Segundo Police Neto, o plano ainda precisa ser discutido e só deverá ser aprovado em até dez dias. “Estamos muito próximos da votação. Temos alternativas para votar o plano, que não pode legitimar a invasão. Ele tem que legitimar a habitação digna. Estamos esperançosos em conseguir votar, mas achamos que existem erros flagrantes no projeto, empurrando a população cada vez mais para as periferias”, disse ele, afirmou o vereador. Para ele, é preciso trazer “os que têm menos tem recursos para a região central”.

O vereador confirmou o ter recebido apoio de empreiteiras, mas ressaltou que isso não afeta o plano. “Fui apoiado por uma empreiteira. Como 17 vereadores aqui e três candidatos a prefeito. E fui o que menos recebeu. Incrível que eles não falem dos outros.”

O relator do Plano Diretor, Nabil Bonduki, disse que o projeto está pronto para ser votado, faltando somente o debate em plenário, mas isso deve demorar até uma semana para ser feito. “Não existe prazo regimental [para ser votado]. No entanto, hoje faz 42 semanas que o projeto está na Câmara – é o tempo de uma gestação. Ou seja, estamos exatamente naquele momento certo para votar. Não é nem precoce, nem vai passar da hora. Acredito que o ideal seria votar nesta semana”, afirmou.

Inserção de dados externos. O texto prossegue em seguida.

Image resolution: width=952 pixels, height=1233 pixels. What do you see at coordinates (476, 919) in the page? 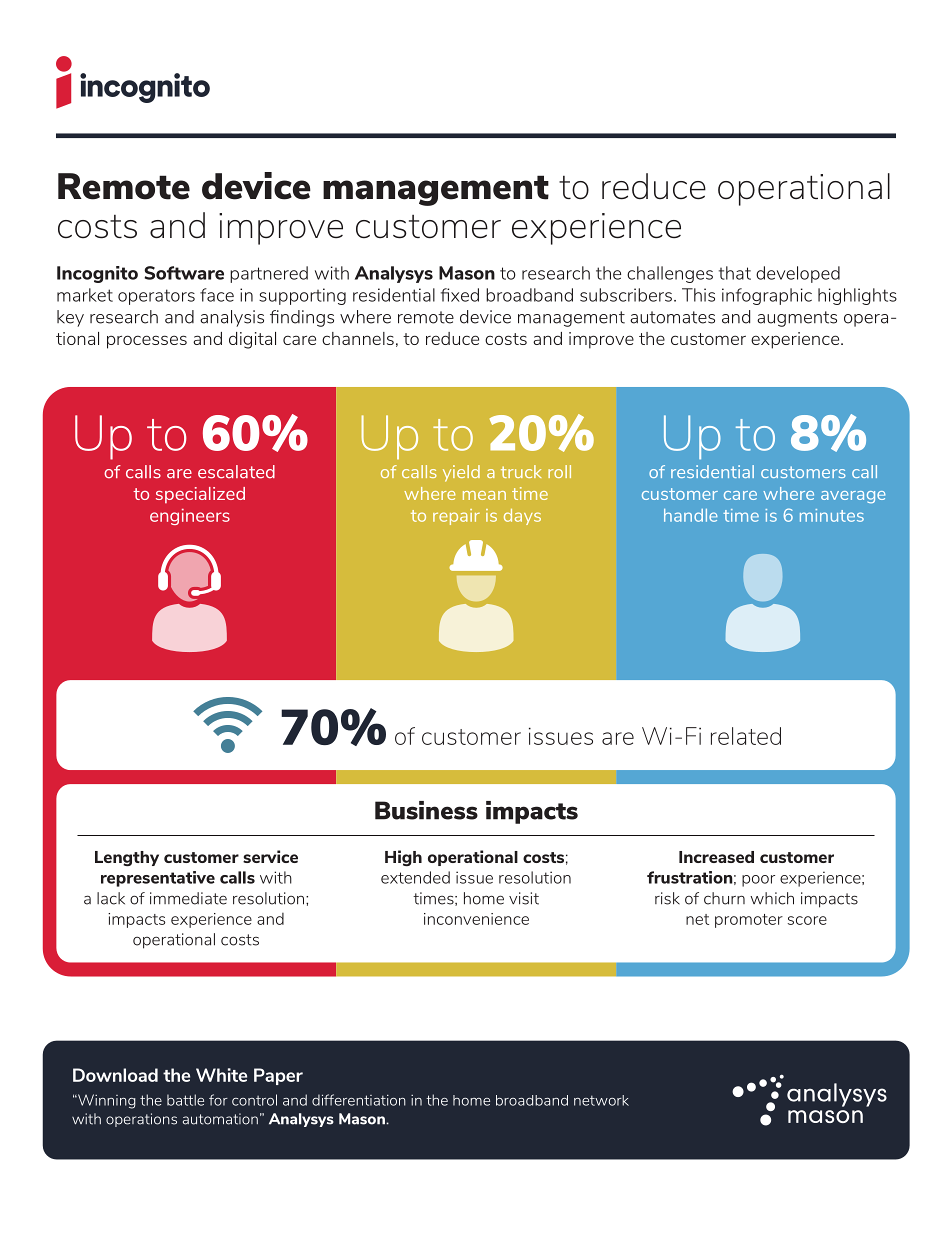
I see `inconvenience` at bounding box center [476, 919].
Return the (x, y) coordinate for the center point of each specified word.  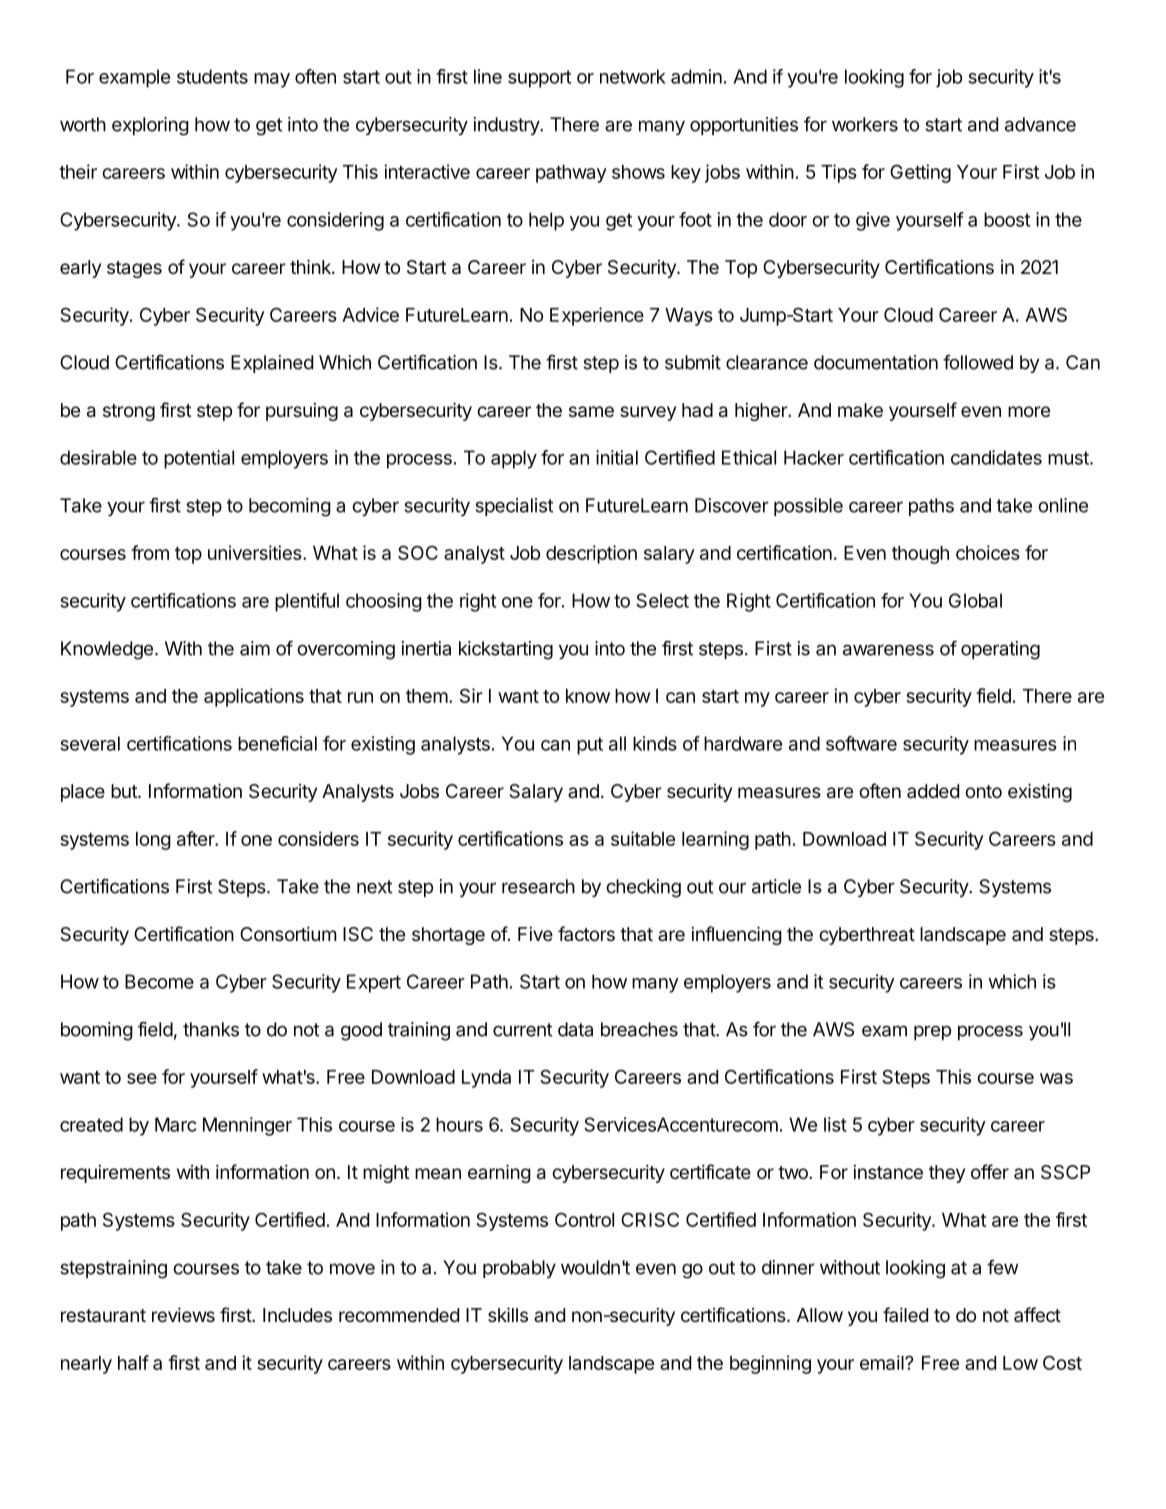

Sobre o ponto levantado pelo vereador Police Neto, de que o plano não engloba moradias populares no centro da cidade, o relator respondeu que é “exatamente o contrário”. “O Plano Diretor propõe um grande número de Zeis, bem localizadas. Limita o crescimento horizontal da cidade ao criar uma zona rural; estabelece uma política de aquisição de terras em Zeis 3, localizadas no centro, e praticamente dobra o número de habitações situadas nos eixos de transporte coletivo e nas áreas mais centrais da cidade”, acrescentou.

Quanto à Ocupação Copa do Povo, Nabil disse que não se pode incluir no plano todas as ocupações que venham a ocorrer. “Não podemos, a cada dia, mudar o Plano Diretor porque uma nova ocupação surgiu na cidade. O Plano Diretor é uma peça estrutural da cidade, um instrumento de maior magnitude", protestou Nabil. Para ele, é preciso aprovar primeiro o Plano Diretor e depois, com base em seus objetivos e diretrizes, outras questões que venham a ocorrer na cidade.